§ **Aim of the exercise**
Find the word "properties" in the listing; pull out each line holding it.

====== Data supplied

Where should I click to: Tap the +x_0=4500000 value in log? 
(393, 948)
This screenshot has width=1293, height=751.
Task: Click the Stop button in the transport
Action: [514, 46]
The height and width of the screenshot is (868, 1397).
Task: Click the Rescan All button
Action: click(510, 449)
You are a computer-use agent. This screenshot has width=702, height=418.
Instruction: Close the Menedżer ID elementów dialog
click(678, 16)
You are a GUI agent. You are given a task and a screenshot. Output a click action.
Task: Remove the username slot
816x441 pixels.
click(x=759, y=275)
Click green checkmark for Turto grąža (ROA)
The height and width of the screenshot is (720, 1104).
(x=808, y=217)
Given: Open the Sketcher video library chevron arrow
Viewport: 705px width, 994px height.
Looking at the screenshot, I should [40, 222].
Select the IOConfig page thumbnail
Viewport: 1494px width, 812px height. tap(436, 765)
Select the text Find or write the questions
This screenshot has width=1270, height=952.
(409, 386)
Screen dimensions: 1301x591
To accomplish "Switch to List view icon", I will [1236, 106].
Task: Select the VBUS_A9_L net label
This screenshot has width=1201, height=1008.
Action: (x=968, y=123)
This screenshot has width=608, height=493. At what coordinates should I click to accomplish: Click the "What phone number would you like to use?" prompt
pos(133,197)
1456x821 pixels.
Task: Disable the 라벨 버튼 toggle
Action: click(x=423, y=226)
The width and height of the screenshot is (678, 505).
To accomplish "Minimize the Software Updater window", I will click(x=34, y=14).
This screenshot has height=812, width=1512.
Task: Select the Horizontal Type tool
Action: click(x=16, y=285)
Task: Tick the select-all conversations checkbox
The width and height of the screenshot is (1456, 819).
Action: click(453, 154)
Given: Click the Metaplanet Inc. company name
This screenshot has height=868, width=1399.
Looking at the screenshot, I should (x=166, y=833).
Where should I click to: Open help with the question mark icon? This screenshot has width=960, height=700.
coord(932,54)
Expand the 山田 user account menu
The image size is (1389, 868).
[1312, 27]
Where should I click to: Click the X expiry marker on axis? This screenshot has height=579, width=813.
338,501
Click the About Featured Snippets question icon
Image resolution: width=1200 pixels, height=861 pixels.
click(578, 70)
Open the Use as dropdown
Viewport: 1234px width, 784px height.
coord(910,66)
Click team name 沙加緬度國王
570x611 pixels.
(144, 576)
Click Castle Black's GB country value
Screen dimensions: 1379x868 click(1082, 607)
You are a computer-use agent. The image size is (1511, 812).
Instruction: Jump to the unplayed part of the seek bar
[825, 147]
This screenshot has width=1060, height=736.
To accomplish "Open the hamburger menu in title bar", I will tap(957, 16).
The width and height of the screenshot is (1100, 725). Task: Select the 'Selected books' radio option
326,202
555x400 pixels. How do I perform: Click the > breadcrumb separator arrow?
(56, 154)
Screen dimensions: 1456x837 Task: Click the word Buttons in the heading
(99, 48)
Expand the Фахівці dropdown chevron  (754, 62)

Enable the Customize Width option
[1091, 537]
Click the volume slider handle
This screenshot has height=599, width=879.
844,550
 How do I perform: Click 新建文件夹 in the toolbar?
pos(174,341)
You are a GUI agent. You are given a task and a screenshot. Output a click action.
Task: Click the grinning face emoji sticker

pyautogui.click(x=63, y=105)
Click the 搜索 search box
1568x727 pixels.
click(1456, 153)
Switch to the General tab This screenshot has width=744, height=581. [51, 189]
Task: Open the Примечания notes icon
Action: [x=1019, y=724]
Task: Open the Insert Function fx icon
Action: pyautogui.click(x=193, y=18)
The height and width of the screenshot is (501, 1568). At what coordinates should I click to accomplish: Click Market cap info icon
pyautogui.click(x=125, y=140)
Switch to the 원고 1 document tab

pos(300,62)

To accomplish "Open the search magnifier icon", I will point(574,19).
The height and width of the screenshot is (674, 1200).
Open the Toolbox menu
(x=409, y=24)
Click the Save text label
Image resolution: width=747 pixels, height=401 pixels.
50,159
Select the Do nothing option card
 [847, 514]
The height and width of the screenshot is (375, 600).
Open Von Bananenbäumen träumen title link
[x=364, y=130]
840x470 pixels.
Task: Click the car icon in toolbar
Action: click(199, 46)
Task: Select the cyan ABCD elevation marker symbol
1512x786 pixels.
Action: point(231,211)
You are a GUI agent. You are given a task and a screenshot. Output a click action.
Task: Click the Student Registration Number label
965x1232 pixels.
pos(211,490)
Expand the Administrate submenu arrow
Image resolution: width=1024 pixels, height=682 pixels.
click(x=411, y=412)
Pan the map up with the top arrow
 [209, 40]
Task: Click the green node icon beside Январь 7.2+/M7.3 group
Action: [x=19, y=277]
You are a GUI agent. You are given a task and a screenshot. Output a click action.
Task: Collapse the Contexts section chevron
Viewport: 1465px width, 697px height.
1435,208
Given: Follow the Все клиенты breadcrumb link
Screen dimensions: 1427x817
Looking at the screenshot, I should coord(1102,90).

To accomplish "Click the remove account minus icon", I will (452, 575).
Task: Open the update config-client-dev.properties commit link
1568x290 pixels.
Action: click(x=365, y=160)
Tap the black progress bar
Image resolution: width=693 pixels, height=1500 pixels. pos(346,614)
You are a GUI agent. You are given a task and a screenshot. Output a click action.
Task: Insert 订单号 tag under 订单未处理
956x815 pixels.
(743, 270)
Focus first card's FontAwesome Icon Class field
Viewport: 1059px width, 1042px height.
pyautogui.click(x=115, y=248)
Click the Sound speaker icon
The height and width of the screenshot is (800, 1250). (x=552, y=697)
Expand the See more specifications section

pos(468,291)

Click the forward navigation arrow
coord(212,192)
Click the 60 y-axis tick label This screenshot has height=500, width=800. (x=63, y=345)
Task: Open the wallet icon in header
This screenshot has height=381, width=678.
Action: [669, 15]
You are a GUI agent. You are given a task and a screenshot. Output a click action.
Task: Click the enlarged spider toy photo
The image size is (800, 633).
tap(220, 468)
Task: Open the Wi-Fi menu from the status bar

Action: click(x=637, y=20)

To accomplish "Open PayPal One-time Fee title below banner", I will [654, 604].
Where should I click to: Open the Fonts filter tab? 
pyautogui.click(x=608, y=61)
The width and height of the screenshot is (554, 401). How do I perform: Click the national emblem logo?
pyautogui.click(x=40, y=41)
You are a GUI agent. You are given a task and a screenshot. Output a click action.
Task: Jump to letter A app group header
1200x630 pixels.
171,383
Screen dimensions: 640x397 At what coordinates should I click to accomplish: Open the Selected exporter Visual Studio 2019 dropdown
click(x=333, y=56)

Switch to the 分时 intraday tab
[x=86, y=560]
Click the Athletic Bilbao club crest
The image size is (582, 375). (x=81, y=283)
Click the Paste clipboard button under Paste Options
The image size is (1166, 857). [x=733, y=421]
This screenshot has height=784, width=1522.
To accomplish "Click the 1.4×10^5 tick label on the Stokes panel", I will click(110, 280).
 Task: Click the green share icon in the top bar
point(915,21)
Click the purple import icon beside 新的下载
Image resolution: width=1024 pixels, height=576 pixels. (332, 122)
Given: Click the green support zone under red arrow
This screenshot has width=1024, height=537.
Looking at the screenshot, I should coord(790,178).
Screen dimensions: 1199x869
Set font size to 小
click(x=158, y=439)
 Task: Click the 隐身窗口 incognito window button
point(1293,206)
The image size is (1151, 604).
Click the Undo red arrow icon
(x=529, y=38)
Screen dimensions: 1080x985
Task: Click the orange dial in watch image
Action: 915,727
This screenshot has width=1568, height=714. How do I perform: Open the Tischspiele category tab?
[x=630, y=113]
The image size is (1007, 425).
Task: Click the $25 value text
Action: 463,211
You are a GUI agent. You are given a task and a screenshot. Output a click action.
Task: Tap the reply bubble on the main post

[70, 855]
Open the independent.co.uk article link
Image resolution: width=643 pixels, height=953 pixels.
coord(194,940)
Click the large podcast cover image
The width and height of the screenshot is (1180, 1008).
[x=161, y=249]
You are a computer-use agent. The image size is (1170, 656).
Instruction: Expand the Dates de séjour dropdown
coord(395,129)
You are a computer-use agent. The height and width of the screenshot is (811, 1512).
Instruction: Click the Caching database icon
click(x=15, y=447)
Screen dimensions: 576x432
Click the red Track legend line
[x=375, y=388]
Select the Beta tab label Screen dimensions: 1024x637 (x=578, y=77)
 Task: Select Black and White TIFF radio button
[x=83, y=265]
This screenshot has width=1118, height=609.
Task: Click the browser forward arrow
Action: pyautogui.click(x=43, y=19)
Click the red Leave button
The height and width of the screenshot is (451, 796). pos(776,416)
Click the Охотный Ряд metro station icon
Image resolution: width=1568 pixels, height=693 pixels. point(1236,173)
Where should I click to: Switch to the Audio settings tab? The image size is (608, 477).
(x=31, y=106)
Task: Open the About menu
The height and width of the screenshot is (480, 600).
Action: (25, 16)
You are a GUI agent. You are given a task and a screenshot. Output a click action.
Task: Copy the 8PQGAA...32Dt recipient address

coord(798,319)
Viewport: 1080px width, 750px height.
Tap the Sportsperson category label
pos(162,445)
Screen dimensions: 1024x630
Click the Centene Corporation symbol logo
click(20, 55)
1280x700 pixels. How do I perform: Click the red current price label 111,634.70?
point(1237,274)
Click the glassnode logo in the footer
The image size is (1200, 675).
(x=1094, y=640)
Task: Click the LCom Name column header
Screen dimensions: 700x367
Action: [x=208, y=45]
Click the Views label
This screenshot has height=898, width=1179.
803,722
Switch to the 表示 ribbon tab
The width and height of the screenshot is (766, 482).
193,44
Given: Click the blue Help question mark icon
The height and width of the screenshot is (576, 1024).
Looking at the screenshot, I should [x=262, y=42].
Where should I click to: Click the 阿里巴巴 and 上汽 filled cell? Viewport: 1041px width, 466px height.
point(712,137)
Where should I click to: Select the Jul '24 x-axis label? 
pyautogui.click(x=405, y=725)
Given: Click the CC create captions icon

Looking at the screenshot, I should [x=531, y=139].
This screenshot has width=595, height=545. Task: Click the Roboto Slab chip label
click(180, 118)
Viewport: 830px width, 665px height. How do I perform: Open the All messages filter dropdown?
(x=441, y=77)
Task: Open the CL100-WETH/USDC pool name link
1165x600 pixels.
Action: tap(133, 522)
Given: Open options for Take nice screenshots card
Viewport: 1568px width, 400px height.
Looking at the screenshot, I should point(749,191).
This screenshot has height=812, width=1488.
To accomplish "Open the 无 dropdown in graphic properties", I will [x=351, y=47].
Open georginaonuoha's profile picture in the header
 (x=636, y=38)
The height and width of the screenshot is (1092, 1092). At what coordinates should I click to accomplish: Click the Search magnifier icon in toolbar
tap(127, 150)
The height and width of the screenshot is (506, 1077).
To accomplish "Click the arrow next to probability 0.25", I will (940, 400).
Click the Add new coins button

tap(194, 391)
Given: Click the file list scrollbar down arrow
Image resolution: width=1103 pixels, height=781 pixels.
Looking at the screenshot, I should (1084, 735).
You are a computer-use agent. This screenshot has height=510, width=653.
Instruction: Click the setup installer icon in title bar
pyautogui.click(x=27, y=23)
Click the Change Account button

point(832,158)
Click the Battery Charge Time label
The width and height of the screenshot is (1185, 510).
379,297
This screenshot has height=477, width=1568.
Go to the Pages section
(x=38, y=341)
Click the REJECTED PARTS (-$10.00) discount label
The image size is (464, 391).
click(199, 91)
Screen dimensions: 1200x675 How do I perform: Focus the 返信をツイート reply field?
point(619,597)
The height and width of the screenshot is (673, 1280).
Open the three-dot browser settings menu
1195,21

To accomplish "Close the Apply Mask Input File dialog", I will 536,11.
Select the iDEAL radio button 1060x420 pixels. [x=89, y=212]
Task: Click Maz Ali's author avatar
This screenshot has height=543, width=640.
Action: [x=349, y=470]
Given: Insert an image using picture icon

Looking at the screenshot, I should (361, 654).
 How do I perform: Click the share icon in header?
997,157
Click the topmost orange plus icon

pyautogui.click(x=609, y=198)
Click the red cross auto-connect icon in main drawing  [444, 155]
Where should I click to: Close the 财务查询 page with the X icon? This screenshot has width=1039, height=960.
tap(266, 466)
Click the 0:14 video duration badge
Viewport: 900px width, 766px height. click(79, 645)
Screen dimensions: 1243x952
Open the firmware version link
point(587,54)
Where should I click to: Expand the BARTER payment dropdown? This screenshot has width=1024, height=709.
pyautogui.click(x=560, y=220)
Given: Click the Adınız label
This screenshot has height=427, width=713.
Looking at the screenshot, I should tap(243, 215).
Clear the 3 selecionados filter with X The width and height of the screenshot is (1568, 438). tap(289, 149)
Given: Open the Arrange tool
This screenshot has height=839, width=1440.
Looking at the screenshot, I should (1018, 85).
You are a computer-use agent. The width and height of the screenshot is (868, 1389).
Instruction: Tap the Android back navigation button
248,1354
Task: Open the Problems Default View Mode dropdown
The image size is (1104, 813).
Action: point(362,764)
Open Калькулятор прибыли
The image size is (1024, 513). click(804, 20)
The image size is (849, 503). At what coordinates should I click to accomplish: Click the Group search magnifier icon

============

§ **Response**
Task: Open the update config-client-dev.properties commit link
To accomplish "Open the 无 dropdown in graphic properties", I will [x=351, y=47].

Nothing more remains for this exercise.